Instead, they suggest using Harvard Law’s substitute for cross-examination, known as the “submitted-questions procedure,” where the decision-maker asks each party’s questions to the other but screens out “irrelevant … harassing, or duplicative” questions.

This specific proposal is at odds with several federal and state court rulings, particularly from the 6th U.S. Circuit Court of Appeals, that require a procedure more like cross-examination than Harvard Law’s system.

Correct to call them ‘complainants,’ not ‘victims’

FIRE, the education civil-liberties group, praised a proposed change in how colleges refer to the parties in Title IX investigations are referred to.

The proposal avoids the term “victim,” and instead uses the terms “complainant” and “respondent.” The “victim” language, when used “before there has been any investigation or adjudication,” FIRE wrote, “is inappropriate because it assumes the accuracy of allegations, turning the principle of ‘innocent until proven guilty’ on its head.”
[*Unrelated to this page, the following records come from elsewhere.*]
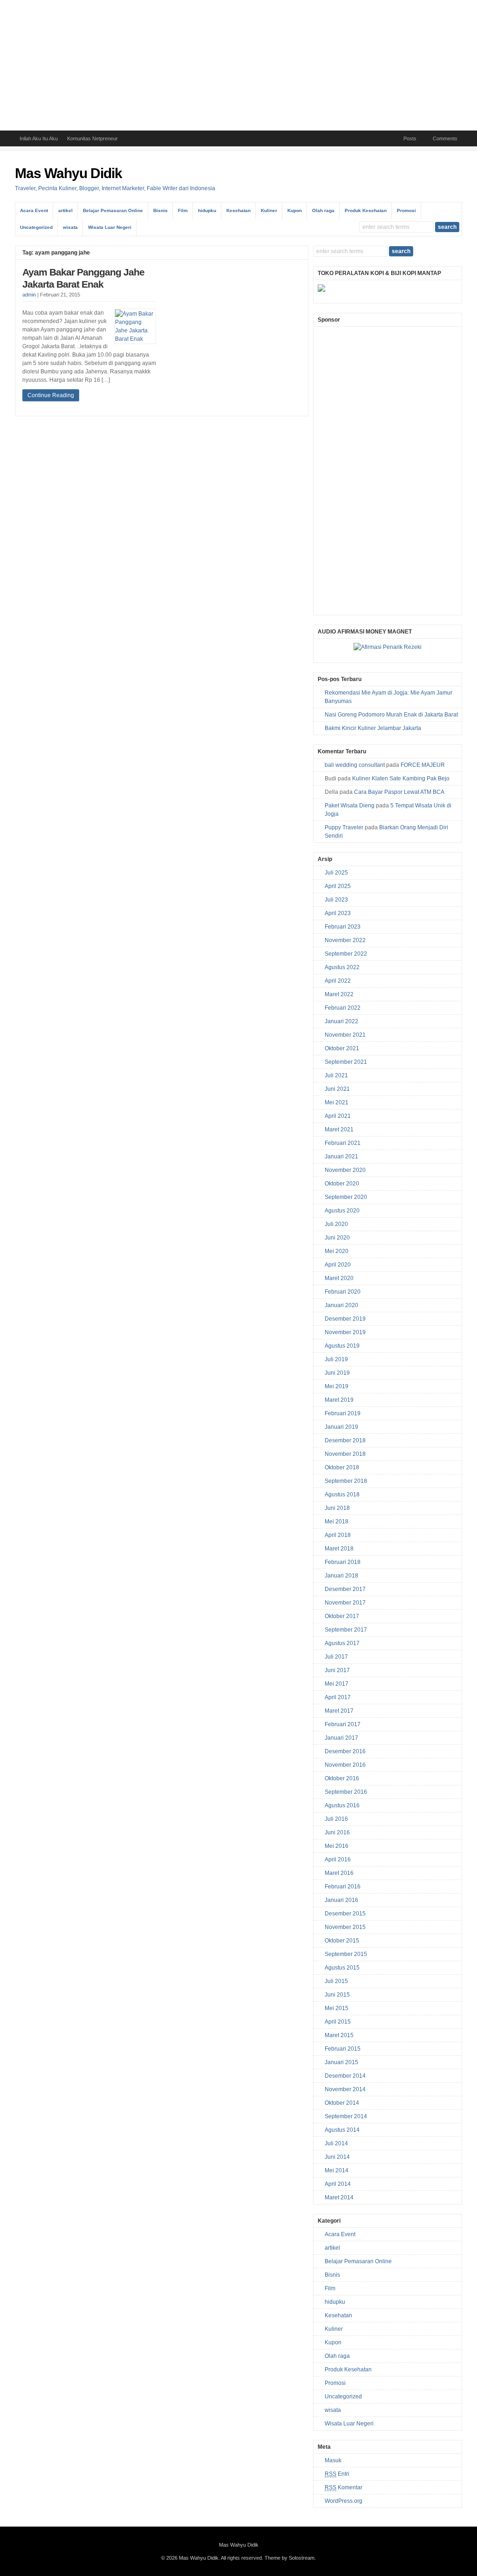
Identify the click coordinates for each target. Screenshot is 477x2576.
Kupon (294, 210)
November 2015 (345, 1927)
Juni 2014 (337, 2157)
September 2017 (346, 1629)
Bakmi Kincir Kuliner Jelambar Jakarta (373, 728)
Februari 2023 (343, 926)
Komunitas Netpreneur (92, 138)
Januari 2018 (341, 1575)
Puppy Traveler (344, 827)
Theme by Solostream (289, 2558)
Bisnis (160, 210)
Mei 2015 (336, 2008)
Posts (409, 138)
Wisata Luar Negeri (109, 227)
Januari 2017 (341, 1738)
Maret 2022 (339, 994)
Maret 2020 (339, 1278)
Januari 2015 (341, 2062)
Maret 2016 (339, 1873)
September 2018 (346, 1481)
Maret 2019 (339, 1400)
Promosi (406, 210)
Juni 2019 (337, 1373)
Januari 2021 (341, 1156)
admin (29, 294)
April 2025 (338, 886)
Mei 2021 (336, 1102)
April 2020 (338, 1264)
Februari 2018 (343, 1562)
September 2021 (346, 1062)
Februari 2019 (343, 1413)
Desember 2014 (345, 2076)
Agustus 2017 (342, 1643)
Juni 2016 (337, 1832)
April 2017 (338, 1697)
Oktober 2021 (342, 1048)
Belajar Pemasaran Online (113, 210)
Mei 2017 (336, 1684)
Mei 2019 (336, 1386)
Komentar (343, 2487)
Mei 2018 (336, 1521)
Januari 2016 (341, 1900)
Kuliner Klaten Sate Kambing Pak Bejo (401, 778)
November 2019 (345, 1332)
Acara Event (34, 210)
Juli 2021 (336, 1075)
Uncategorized (36, 227)
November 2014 (345, 2089)
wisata (70, 227)
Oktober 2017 (342, 1616)
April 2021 (338, 1116)
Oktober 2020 (342, 1183)
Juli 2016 (336, 1819)
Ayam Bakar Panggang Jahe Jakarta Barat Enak (83, 278)
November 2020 (345, 1170)
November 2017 (345, 1602)
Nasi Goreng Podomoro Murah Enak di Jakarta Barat (391, 714)
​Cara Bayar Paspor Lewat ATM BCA (399, 792)
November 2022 (345, 940)
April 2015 (338, 2021)
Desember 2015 (345, 1913)
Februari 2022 (343, 1008)
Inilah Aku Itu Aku (39, 138)
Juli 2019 (336, 1359)
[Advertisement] (238, 65)
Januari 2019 (341, 1427)
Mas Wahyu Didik (68, 173)
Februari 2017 (343, 1724)
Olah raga (323, 210)
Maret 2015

FIRE expressed support for the proposed advisor requirement. It is “unreasonable” for students to “adequately defend their interests in judicial proceedings against campus administrators or institutional attorneys.”

“Active representation is necessary not only for the fairness of campus adjudications,” FIRE wrote, “but also because of the potential ramifications of any concurrent or subsequent criminal prosecution based on the conduct at issue in the campus judicial proceeding.”

Many students could be coerced to testify against themselves in a university proceeding, thus violating their Fifth Amendment rights, as such testimony would be acceptable evidence in a courtroom trial, FIRE said.

Stop Abusive and Violent Environments, a due process rights group, praised the proposed regulation. Once put in place, it will “remedy widespread sex bias against male students at colleges and universities.”

‘Wild, unsubstantiated’ claim by major law firm about sexual assault

Among the many comments to denounce the proposed regulation was one filed by the law firm Gibson Dunn on behalf of the accuser rights group Sanctuary for Families.

Calling the proposed regulation “nothing short of a wholesale effort to eviscerate Title IX as a mechanism to address sexual misconduct on campus,” the organization leveled numerous criticisms.

It would “require schools to ignore reports of sexual misconduct,” Sanctuary for Families said. It cited the proposed narrower definition of sexual assault and harassment – in line with Supreme Court precedent – as evidence for the claim.

The group praised the Obama administration’s 2011 guidance, claiming that it “was widely praised as striking the right balance between protecting the accused and facilitating the reporting and fair evaluation of complaints of sexual assault and sexual harassment on campus.”

Sanctuary for Families cited the disputed statistic that one in five undergraduate women experience sexual assault, and claimed “during the past decade, rates of sexual violence have skyrocketed on college campuses across the country.”

Brooklyn College Prof. KC Johnson, who closely tracks Title IX litigation, faulted Gibson Dunn for making that “wild, unsubstantiated” claim in its comment. The “usual argument” is that the reporting of sexual assaults had gone up, not actual assaults, he wrote in a Twitter thread.

He also mocked the law firm’s basis for denouncing cross-examination in the Title IX context. Gibson Dunn cited “court transcripts in 1950s Australia and 1990s/2000s New Zealand.”